(Extract Opens)

Does My Child Have Bulimia?
Recognize the warning signs of this eating disorder and find treatment
Eating disorders are a physical and mental health issue that affects both boys and girls. If you think your child suffers from bulimia, then she needs professional treatment.
What is bulimia?
Bulimia is an eating disorder in which the patient is caught in a repeated cycle of uncontrolled eating, followed by some form of purging. Purging techniques can include self-induced vomiting, overuse of laxatives or diuretics, or excessive exercise. Bulimia is a serious condition that can damage organs in the body and even be life threatening if left untreated. A childhood trauma or being bullied about weight can trigger this eating disorder, and it can coexist with drug or alcohol addictions.
Although many people associate bulimia with teenage girls, Christopher Willson, clinical director of the outpatient eating disorder program Dine in Philadelphia, sees an increase in boys with bulimia and has seen patients as young as 10. He urges parents not to dismiss potential symptoms as “just a phase” or “to take for granted that a child is too young to have an eating disorder or won’t have this problem because he is male.” He stresses being aware of and sensitive about eating issues.
Warning signs of bulimia
Although not every child with bulimia will exhibit all the possible symptoms, warning signs include:
• Uncontrollable binge eating or overeating when stressed
• Frequent bathroom use after meals
• Guilt or shame about eating
• Depressive moods or mood swings
• Repeated weight fluctuations
• Obsessive concern about weight
• Swollen glands
• Menstrual irregularities
If your child has any of these symptoms, seek the help of an eating disorder specialist to diagnose or rule out bulimia.

(Extract Closes)
(Data excerpts Opens)

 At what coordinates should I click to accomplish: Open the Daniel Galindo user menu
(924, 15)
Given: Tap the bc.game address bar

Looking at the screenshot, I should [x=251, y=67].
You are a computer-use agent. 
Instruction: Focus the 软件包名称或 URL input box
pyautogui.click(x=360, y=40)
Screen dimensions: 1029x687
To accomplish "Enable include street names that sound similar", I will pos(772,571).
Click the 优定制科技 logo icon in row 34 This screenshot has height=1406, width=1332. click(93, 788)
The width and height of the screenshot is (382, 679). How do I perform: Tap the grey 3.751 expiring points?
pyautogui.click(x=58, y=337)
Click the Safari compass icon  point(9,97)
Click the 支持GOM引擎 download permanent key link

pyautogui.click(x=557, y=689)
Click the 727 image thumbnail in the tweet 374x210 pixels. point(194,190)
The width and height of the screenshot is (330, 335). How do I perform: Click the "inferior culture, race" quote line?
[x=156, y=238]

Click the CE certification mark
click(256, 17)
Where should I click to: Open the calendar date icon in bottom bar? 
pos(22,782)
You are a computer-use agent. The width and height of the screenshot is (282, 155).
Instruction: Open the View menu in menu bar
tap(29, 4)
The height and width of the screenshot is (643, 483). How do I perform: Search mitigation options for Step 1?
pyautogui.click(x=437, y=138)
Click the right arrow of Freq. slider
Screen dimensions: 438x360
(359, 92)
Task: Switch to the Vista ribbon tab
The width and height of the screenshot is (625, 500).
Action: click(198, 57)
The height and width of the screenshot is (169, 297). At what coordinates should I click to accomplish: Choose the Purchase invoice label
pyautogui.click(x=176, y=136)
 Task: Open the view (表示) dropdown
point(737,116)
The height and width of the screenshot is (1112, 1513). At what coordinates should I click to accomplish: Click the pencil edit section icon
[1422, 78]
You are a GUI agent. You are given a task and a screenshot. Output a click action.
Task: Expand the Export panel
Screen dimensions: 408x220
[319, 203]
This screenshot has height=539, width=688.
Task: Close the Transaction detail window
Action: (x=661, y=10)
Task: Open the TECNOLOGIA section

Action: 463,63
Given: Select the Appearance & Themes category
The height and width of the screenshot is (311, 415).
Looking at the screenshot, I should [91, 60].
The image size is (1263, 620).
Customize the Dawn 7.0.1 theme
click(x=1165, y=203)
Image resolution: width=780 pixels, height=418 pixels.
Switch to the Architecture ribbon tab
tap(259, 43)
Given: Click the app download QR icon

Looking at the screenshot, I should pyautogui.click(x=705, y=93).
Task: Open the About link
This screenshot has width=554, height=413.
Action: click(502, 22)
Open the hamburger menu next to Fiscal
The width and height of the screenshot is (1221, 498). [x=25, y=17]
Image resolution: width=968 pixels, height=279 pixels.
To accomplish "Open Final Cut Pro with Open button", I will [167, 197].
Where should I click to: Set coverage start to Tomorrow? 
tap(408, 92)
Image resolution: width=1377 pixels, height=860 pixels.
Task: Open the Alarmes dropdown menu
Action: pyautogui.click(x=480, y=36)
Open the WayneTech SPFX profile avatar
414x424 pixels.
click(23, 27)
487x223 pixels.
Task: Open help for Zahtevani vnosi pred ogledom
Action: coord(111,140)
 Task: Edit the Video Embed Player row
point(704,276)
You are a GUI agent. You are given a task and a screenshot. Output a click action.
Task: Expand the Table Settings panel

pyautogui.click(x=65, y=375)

(Data excerpts Closes)

◆ Directions ◆
• A. Write out the passage of the bulimia article starting with "Although many people" and going on through "about eating issues.", word for word.
• B. Extend the article on childhood bulimia, picking up right after its final sentence.
The items have no connection to the bulimia article.

◆ Numbered responses ◆
• A.
Although many people associate bulimia with teenage girls, Christopher Willson, clinical director of the outpatient eating disorder program Dine in Philadelphia, sees an increase in boys with bulimia and has seen patients as young as 10. He urges parents not to dismiss potential symptoms as “just a phase” or “to take for granted that a child is too young to have an eating disorder or won’t have this problem because he is male.” He stresses being aware of and sensitive about eating issues.

• B.
Treatment for bulimia
According to Jessica Feldman, director of the Renfrew Center of Radnor, a residential eating disorder treatment facility, “Recovery is a staged process that can take a long time and should not be attempted as a do-it-at-home endeavor.” Depending on the severity of the bulimia, an eating disorder specialist will choose from the following stages of care:
• Round-the-clock residential care
• Treatment for several hours per day, with the patient returning home
• Intensive outpatient treatment a few days per week
• Outpatient therapy sessions
Many medical insurance carriers cover eating disorder treatment, and Medicaid may cover treatment for patients without insurance. If a center does not accept Medicaid, it may recommend a community-based mental health care provider who can manage a child’s bulimia treatment.
At all levels of care, treatment includes nutritional and mental health therapy for the patient and support for family members so they know what they should be doing at home. “The family works on being positive role models about eating and body image,” says Feldman.
John from Philadelphia reports that his daughter Alex (names have been chang-ed) greatly benefited from her day treatment program “once she saw other people dealing with problems similar to her own and realized it was not just her with this problem.”
Likewise, John notes that the family support therapy provided by the treatment center connected him with a community of other families who understand life with a child who has bulimia. The group’s support helps him navigate the ways in which bulimia has drastically changed his life and his daughter’s.
Successful treatment involves cooperation among the patient, family and eating disorder professionals. Parental vigilance is key to recognizing the warning signs of bulimia and taking action.